--- start of Text passage ---

The following are examples of saturated fatty acids that can comprise the acid portion of the amide: caprylic, capric, lauric, myristic, palmitic, stearic, arachedic, and cerotic. The following are examples of unsaturated fatty acids that can comprise the acid portion of the amide: myristoleic, palmitoleic, sapienic, oleic, vaccenic, linoleic, linolenic, and erucic.
In preferred form, the fatty acids that comprise the acid portion of the acid amide have a chain length of about 14 to about 22 carbon atoms and are monounsaturated.
Overall, the preferred form of the acid amide is a secondary or tertiary amide, the preferred acid residue of the amide is that of oleic or lauric acid, and the preferred alkyl group of the secondary or tertiary amide is that of a hydroxyalkyl having up to about four carbon atoms.
Particularly preferred acid amides are N,N-bis(2-hydroxyethyl) oleamide and N,N-bis(2-hydroxyethyl) cocoamide.
The molybdenum compound for use in the practice of the present invention includes a compound in which the oxidation state of molybdenum is +6, for example, molybdenum trioxide, molybdenum hexachloride, and ammonium molybdate. At about 18° C., molybdenum trioxide is a crystalline solid which is slightly soluble in water; it melts at about 795° C. At room temperature, molybdenum hexachloride is a solid which melts at 254° C. Ammonium molybdate having a formula of (NH4)2 MoO4) or of (NH4)6Mo7024 can be used. For use in the practice of the present invention, molybdenum trioxide is preferred.

--- end of Text passage ---
--- start of Dataset content ---

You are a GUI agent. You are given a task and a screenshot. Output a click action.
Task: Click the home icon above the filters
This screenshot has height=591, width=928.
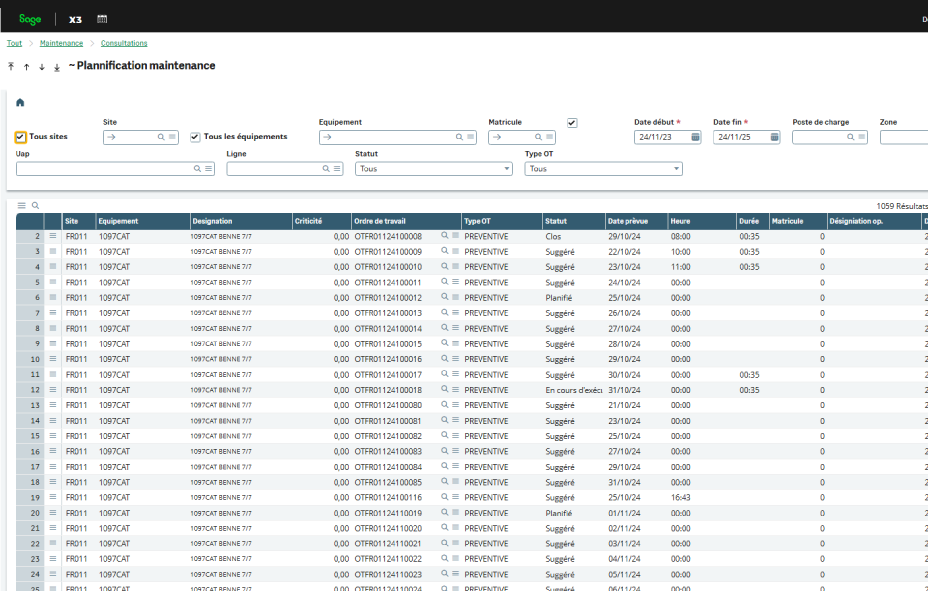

--- end of Dataset content ---

## Problems to work on
1. Update the passage on fatty acid amides: give everything from "The following are examples of saturated" down to "four carbon atoms." again, with "lauric" replaced by "caproic".
2. Write what follows the last sentence of the passage on fatty acid amides.
The material is separate from the passage on fatty acid amides.

## Exercise responses
1.
The following are examples of saturated fatty acids that can comprise the acid portion of the amide: caprylic, capric, caproic, myristic, palmitic, stearic, arachedic, and cerotic. The following are examples of unsaturated fatty acids that can comprise the acid portion of the amide: myristoleic, palmitoleic, sapienic, oleic, vaccenic, linoleic, linolenic, and erucic.
In preferred form, the fatty acids that comprise the acid portion of the acid amide have a chain length of about 14 to about 22 carbon atoms and are monounsaturated.
Overall, the preferred form of the acid amide is a secondary or tertiary amide, the preferred acid residue of the amide is that of oleic or caproic acid, and the preferred alkyl group of the secondary or tertiary amide is that of a hydroxyalkyl having up to about four carbon atoms.

2.
The product of reaction is presumed to be a reaction product of Mo bound to the OH groups of the glycerol monoester, for example, of glycerol monooleate, and nitrogen atoms of the amide. Glycerol monoester is present in excess to drive the reaction to completion. In an exemplary reaction mixture, the weight percents of glycerol monooleate, molybdenum trioxide and oleyl amide are respectively about 42%, about 9% and about 35%. The mixture of reactants is heated initially at a temperature and for a time in order to initiate and speed the reaction; thereafter the temperature can be raised and the mixture heated for a time in order to distill out of the reaction mixture any excess solvent. For example, in reacting preferred reactants (for example, glycerol monoleate, molybdenum trioxide and N,N-bis(2-hydroxyethyl) oleamide), the mixture can be heated to about 70 to about 85° C. for about 2 hours, and then the temperature can be raised to about 95 to about 105° C. for an additional 2 hours. Addition of water and a solvent, for example, xylene, improves the yield by aiding in the dissolution of the Mo reactant as the reaction progresses. A final product with a water content of up to less than 0.8 wt. %, is exemplary. However, a water-free product or one that has a water content of no greater than about 0.3 wt. % has improved self-life, for example, precipitation of solids from the liquid product is lessened or eliminated.
The friction modifier of the present invention can be used with a variety of lubricants, including, for example, greases, engine oils, and metal working fluids. It is believed that it will be used widely in compositions in which the lubricant comprises a lubricating oil, the particular oil being selected on the basis of the involved lubricating application. Some examples of such oils include natural occurring oils, for example, base stocks API I, II, and III, and synthetic oils, for example, polyalphaolefin API IV and polyesterglycol API V.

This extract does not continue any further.